Can you edit the items starting at the line containing "Select page 1" and ending at the last item, replacing "taskbar" with "dock" and leaving all else unchanged?

--- START OF Data records ---

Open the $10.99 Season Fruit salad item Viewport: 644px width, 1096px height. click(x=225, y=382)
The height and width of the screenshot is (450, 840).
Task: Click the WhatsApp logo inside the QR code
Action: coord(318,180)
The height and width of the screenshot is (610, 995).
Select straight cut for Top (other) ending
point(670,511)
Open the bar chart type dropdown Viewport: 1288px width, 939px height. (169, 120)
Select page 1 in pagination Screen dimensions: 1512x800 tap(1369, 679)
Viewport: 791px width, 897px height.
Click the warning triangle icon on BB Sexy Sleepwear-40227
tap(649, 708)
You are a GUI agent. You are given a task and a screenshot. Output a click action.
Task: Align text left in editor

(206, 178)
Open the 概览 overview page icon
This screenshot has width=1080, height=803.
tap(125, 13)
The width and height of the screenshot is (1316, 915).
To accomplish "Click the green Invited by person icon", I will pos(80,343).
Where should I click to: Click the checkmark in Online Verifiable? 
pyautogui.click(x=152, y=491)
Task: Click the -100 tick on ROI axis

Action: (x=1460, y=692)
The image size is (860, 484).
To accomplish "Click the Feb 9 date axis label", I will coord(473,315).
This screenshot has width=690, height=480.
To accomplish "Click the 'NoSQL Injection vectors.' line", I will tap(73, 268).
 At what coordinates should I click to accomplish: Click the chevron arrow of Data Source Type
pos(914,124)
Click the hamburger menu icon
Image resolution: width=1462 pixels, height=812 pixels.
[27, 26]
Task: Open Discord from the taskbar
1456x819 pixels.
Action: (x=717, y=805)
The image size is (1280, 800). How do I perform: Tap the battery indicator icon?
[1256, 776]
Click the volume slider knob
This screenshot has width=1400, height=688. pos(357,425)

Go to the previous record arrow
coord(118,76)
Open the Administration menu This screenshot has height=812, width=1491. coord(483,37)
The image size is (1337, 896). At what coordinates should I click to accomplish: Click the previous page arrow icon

--- END OF Data records ---

- **Task result**
Select page 1 in pagination Screen dimensions: 1512x800 tap(1369, 679)
Viewport: 791px width, 897px height.
Click the warning triangle icon on BB Sexy Sleepwear-40227
tap(649, 708)
You are a GUI agent. You are given a task and a screenshot. Output a click action.
Task: Align text left in editor

(206, 178)
Open the 概览 overview page icon
This screenshot has width=1080, height=803.
tap(125, 13)
The width and height of the screenshot is (1316, 915).
To accomplish "Click the green Invited by person icon", I will pos(80,343).
Where should I click to: Click the checkmark in Online Verifiable? 
pyautogui.click(x=152, y=491)
Task: Click the -100 tick on ROI axis

Action: (x=1460, y=692)
The image size is (860, 484).
To accomplish "Click the Feb 9 date axis label", I will coord(473,315).
This screenshot has width=690, height=480.
To accomplish "Click the 'NoSQL Injection vectors.' line", I will tap(73, 268).
 At what coordinates should I click to accomplish: Click the chevron arrow of Data Source Type
pos(914,124)
Click the hamburger menu icon
Image resolution: width=1462 pixels, height=812 pixels.
[27, 26]
Task: Open Discord from the dock
1456x819 pixels.
Action: (x=717, y=805)
The image size is (1280, 800). How do I perform: Tap the battery indicator icon?
[1256, 776]
Click the volume slider knob
This screenshot has width=1400, height=688. pos(357,425)

Go to the previous record arrow
coord(118,76)
Open the Administration menu This screenshot has height=812, width=1491. coord(483,37)
The image size is (1337, 896). At what coordinates should I click to accomplish: Click the previous page arrow icon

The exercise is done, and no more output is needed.